- _Task to complete_: Search the records for the word "computer" and copy each line in which it appears.

- _Data_:
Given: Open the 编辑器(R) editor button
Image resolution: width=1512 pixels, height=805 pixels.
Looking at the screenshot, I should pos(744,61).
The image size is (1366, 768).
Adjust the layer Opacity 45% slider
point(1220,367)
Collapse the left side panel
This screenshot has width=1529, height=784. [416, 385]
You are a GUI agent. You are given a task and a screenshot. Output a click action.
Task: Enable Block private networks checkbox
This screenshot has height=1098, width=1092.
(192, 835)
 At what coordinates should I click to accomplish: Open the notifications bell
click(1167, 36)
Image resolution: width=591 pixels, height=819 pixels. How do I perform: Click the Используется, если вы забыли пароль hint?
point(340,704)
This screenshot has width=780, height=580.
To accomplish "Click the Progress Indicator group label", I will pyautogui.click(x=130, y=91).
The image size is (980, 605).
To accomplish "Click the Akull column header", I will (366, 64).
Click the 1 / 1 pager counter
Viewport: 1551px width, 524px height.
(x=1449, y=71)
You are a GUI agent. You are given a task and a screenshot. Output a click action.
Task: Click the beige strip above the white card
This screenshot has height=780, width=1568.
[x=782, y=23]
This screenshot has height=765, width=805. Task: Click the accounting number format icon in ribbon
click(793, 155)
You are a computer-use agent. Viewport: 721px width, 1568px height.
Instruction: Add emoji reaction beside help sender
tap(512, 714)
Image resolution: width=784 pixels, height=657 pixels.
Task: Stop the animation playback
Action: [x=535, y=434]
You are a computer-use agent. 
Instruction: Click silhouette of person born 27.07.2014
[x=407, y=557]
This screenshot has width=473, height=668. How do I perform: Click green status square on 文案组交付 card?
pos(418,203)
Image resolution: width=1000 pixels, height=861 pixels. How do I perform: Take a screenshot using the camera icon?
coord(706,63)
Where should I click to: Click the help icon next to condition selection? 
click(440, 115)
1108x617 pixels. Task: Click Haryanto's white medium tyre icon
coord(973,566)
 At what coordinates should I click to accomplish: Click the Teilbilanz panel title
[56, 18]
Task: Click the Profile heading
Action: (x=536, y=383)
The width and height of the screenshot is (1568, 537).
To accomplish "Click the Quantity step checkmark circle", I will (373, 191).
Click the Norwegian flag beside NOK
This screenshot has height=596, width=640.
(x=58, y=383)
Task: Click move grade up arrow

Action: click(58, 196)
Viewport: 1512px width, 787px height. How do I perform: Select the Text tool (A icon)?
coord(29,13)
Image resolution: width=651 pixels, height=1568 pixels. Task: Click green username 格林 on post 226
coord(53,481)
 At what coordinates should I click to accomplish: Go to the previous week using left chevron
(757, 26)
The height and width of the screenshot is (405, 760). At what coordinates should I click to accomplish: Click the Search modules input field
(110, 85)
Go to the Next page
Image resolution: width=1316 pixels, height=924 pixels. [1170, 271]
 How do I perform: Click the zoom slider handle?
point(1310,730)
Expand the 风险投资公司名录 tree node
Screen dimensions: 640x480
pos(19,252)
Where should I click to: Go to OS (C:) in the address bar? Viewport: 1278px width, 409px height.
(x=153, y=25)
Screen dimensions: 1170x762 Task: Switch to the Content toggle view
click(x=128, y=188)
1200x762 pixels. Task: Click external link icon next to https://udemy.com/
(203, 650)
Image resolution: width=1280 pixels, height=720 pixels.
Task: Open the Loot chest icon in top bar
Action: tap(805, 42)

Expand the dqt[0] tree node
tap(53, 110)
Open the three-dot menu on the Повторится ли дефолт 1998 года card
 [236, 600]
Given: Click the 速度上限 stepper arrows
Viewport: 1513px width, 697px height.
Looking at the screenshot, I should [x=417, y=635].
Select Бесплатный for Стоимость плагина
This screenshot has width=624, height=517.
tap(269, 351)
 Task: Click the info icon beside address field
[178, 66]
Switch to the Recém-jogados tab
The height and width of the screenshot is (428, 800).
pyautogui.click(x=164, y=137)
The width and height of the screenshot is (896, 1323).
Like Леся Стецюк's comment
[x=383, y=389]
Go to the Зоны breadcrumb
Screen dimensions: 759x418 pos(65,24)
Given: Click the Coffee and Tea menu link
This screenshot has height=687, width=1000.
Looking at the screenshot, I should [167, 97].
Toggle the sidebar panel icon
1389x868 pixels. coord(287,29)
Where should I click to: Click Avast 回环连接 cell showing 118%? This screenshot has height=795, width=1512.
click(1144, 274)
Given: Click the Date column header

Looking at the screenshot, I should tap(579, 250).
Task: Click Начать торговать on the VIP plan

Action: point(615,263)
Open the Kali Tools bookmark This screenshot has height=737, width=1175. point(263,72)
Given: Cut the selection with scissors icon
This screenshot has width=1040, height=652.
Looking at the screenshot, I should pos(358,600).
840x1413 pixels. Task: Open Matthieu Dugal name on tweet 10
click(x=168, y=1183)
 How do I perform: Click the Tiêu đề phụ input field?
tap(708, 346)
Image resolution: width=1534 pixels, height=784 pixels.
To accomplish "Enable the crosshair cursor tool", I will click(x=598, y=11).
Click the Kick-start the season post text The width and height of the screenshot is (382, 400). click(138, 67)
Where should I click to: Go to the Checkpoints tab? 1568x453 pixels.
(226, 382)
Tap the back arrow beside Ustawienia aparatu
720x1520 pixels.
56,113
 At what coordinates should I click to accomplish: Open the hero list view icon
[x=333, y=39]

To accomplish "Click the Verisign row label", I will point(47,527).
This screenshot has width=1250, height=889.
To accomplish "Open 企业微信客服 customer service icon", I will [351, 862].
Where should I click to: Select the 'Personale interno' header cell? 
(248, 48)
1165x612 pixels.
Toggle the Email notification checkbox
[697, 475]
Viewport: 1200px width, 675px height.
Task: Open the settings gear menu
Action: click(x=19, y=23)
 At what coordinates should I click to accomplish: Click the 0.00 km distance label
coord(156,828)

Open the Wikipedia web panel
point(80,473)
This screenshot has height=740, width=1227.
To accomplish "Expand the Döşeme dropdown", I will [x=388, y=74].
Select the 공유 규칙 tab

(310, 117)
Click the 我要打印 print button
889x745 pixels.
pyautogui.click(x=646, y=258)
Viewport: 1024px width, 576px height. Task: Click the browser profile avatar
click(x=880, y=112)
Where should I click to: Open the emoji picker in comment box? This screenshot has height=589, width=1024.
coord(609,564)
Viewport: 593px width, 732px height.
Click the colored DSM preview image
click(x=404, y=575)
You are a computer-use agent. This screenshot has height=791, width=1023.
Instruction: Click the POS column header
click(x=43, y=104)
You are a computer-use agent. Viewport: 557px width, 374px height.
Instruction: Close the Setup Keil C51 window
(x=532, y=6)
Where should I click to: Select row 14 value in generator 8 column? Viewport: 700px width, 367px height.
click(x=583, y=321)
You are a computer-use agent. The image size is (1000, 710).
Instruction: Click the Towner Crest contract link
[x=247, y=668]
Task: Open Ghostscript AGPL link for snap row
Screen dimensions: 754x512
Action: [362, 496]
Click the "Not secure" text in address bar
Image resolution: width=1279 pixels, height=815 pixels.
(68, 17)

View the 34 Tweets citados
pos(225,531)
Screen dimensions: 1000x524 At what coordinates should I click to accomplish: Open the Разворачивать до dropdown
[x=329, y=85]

- _Your solution_:
You are a computer-use agent. Viewport: 721px width, 1568px height.
You are a computer-use agent. 
You are a computer-use agent. This screenshot has height=791, width=1023.
You are a computer-use agent. Viewport: 557px width, 374px height.
You are a computer-use agent. The image size is (1000, 710).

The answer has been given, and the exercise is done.